■ ACTION ITEM: Using the line with "Screen dimensions: 1568x716" as your starting point, transcribe it and each line beneath it word for word until the records run out, without pictures.
---- MATERIAL FOR THE TASK
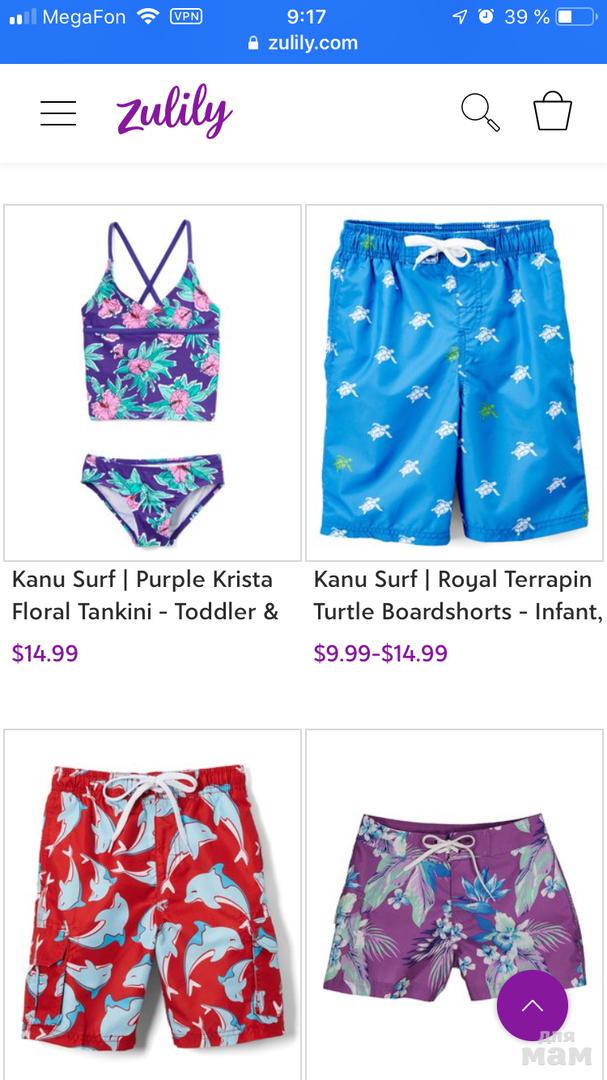Open the purple tropical floral shorts image
Viewport: 607px width, 1080px height.
[x=454, y=904]
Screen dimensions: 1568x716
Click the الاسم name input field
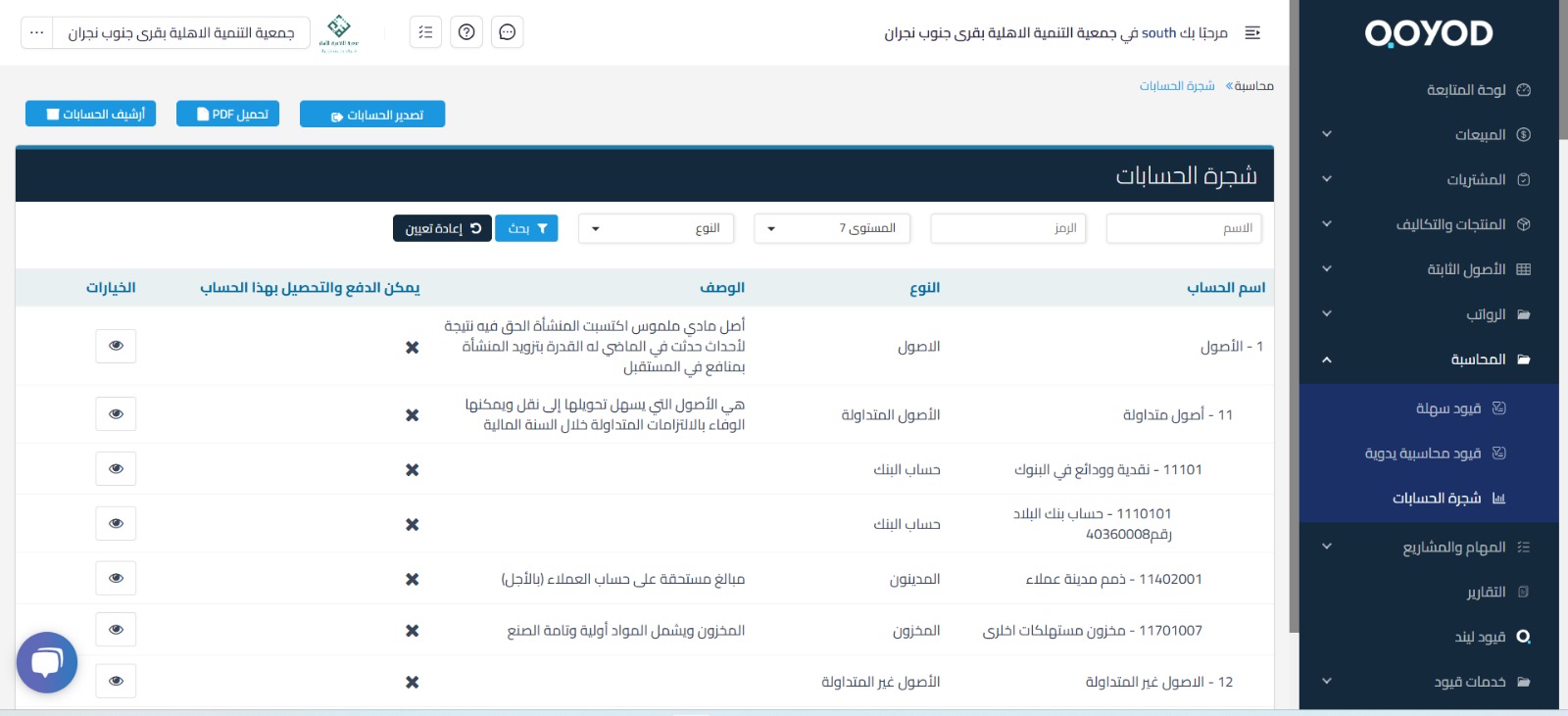1184,228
--------
■ YOUR SOLUTION:
Screen dimensions: 1568x716
Click the الاسم name input field
1184,228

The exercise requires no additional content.